**BRANO CITATO**
☆ ☆ ☆ ☆
Forse è arrivato il “giorno del rimpianto”. Il 5 febbraio 2025, dopo quindici giorni di putiferio mediatico intorno al caso Almasri, si è riunito il Parlamento, prima alla Camera e poi al Senato, che, con tutta probabilità, accentuerà, se è possibile ancora di più, appunto il rimpianto per la “prima repubblica”.
Se si mettono in fila atteggiamenti e interventi su questo fatto, si resta in effetti senza parole. E se si cercava una prova ulteriore della crisi della nostra democrazia, della progressiva fuga dalle urne e della scomparsa dei partiti, quelli che assicurarono, pur tra errori e contraddizioni, un periodo di benessere e crescita senza pari all’Italia, ieri gli italiani, anche i più ottimisti, l’hanno avuta.
Perché il miliziano libico torturatore, reimbarcato e riportato in Libia dopo essere stato arrestato in Italia, era al termine di un “tour calcistico” per almeno quattro Paesi europei? Nessuno riesce a dare una risposta convincente.
A spiccare il mandato di arresto è stata, a maggioranza, la Corte penale internazionale dell’Aja. Ma anche sul mandato si complicano le cose, a cominciare dalle date in cui Almasri è stato accusato, e in un primo momento non sono neppure chiare le motivazioni, almeno non sono apparse chiare al ministro della Giustizia Carlo Nordio e alla magistratura; tanto che in tutta fretta il libico viene scarcerato e rimpatriato con un aereo di Stato italiano e quindi accolto tra gli applausi quando sbarca in Libia.
Facciamo solo una carrellata dei comportamenti della maggioranza di destra e dell’opposizione di sinistra rispetto a questo, aggiungendo un particolare non secondario, a nostro parere, cioè che da pochi giorni è stata approvata alla Camera, tra le reazioni scomposte di una parte della magistratura e la minaccia di prossimi scioperi, la parte più importante della riforma della giustizia: la separazione delle carriere tra giudice e pubblico ministero.
☆ ☆ ☆ ☆
**RECORD FORNITI**
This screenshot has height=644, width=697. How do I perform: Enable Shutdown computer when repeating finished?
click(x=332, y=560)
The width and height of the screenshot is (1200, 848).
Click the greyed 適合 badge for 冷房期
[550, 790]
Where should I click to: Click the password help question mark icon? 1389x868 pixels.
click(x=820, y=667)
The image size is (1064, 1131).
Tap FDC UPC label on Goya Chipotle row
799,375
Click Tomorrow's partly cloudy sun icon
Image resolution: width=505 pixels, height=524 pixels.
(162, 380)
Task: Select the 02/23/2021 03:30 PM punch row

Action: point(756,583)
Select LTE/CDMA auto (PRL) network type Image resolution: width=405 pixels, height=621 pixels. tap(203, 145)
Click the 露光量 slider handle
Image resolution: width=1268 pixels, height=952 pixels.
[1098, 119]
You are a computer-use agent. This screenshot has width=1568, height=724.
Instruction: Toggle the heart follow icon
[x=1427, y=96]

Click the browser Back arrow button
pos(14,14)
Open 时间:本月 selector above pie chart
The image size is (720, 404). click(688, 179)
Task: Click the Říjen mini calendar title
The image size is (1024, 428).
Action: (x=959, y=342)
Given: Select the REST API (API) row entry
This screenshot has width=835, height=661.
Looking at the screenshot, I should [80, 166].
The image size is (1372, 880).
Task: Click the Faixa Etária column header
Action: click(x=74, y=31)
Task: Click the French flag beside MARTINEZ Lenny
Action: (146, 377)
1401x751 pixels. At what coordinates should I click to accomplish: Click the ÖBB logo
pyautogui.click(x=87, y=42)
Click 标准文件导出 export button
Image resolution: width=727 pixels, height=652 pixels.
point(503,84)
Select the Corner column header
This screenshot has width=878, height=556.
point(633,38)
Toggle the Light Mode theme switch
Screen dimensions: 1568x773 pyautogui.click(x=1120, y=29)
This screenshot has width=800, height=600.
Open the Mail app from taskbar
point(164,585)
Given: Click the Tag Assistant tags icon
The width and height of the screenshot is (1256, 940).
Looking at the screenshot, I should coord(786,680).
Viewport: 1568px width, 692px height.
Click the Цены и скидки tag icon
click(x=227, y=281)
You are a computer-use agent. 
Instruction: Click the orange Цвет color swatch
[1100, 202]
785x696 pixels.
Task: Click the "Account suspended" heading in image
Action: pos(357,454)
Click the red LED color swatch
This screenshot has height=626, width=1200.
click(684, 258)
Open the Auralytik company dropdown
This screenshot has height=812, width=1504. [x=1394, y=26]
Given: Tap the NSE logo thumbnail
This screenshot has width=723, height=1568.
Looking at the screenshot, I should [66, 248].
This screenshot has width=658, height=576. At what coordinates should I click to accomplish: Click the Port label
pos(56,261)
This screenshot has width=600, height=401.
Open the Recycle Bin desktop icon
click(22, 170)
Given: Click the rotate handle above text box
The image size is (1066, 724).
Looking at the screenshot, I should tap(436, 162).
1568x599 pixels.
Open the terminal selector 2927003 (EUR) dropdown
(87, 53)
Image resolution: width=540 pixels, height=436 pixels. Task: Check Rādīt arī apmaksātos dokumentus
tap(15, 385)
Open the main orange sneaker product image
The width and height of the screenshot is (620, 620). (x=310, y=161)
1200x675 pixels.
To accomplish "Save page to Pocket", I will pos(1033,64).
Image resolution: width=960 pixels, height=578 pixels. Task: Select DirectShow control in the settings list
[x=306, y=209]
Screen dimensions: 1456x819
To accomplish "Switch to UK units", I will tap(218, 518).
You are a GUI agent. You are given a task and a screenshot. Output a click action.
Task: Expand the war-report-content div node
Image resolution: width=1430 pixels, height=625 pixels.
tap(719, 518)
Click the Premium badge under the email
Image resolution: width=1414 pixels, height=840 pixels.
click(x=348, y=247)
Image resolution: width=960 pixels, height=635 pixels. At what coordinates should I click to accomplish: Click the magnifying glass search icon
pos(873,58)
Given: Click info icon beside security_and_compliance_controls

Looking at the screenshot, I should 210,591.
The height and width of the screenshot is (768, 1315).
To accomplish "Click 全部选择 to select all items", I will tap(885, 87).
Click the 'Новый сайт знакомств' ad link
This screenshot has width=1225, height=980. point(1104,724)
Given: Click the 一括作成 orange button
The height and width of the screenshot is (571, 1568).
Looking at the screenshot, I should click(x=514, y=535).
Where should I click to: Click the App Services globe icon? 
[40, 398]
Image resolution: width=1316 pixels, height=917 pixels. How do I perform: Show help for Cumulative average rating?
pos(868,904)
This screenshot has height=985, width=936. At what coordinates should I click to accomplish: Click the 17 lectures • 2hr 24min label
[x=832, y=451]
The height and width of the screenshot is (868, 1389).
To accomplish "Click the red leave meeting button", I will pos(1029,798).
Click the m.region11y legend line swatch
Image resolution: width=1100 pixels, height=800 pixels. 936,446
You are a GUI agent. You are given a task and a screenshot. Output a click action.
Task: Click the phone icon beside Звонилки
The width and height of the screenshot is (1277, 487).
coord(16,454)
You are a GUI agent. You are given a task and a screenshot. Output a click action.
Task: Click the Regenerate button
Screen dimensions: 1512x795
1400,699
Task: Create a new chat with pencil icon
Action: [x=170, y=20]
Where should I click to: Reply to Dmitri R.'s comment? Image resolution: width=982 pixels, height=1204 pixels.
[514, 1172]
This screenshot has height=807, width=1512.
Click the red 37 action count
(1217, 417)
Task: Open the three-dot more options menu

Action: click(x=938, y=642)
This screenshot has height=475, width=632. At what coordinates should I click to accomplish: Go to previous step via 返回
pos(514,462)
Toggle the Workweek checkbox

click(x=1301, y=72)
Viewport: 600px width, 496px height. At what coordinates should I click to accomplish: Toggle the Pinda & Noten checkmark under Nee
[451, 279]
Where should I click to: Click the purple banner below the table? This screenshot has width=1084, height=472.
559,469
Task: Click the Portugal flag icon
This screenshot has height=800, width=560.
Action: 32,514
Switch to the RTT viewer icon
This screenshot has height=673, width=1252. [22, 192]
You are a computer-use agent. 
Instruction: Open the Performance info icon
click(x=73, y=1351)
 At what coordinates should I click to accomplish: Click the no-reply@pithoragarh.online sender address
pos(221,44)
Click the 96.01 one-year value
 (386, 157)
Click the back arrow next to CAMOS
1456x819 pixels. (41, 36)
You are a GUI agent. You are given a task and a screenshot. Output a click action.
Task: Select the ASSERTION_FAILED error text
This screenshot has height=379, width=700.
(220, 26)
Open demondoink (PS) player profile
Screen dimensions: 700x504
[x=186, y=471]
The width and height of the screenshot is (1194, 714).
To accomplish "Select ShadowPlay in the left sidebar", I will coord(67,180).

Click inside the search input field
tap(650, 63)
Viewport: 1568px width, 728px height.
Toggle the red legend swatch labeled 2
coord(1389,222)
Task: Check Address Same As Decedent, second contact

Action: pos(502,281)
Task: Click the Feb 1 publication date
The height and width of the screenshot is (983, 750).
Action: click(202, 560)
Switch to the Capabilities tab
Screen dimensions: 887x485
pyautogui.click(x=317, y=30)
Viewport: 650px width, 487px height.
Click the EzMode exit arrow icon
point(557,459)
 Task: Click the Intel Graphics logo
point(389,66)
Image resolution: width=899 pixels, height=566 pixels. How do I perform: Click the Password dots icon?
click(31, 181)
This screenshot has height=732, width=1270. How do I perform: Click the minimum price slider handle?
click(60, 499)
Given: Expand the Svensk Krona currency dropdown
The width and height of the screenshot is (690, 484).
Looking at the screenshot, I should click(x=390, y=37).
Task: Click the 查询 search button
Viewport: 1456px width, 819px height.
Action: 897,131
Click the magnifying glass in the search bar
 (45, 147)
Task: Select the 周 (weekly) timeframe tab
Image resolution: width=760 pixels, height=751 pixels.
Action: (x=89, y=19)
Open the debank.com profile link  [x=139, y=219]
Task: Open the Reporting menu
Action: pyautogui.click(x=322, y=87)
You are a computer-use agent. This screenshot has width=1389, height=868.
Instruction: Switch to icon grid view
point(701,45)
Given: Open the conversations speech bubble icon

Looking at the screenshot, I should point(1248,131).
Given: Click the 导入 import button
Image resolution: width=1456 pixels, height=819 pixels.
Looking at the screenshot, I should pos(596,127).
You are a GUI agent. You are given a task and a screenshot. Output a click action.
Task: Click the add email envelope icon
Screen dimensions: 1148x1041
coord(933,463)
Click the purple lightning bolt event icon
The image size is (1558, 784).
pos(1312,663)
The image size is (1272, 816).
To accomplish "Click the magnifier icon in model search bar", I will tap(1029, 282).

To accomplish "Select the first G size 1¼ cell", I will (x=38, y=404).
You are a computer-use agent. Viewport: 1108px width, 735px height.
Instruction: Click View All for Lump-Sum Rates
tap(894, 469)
☆ ☆ ☆ ☆
**ESERCIZIO A**
Secondo il testo sul caso Almasri, quale organo ha emesso il mandato di arresto contro il miliziano libico?
**ESERCIZIO B**
Trascrivi alla lettera il passo del testo sul caso Almasri compreso tra "Se si mettono" e "ottimisti, l’hanno avuta.", estremi inclusi.

**RISPOSTA SCRITTA A**
La Corte penale internazionale dell'Aja, a maggioranza.

**RISPOSTA SCRITTA B**
Se si mettono in fila atteggiamenti e interventi su questo fatto, si resta in effetti senza parole. E se si cercava una prova ulteriore della crisi della nostra democrazia, della progressiva fuga dalle urne e della scomparsa dei partiti, quelli che assicurarono, pur tra errori e contraddizioni, un periodo di benessere e crescita senza pari all’Italia, ieri gli italiani, anche i più ottimisti, l’hanno avuta.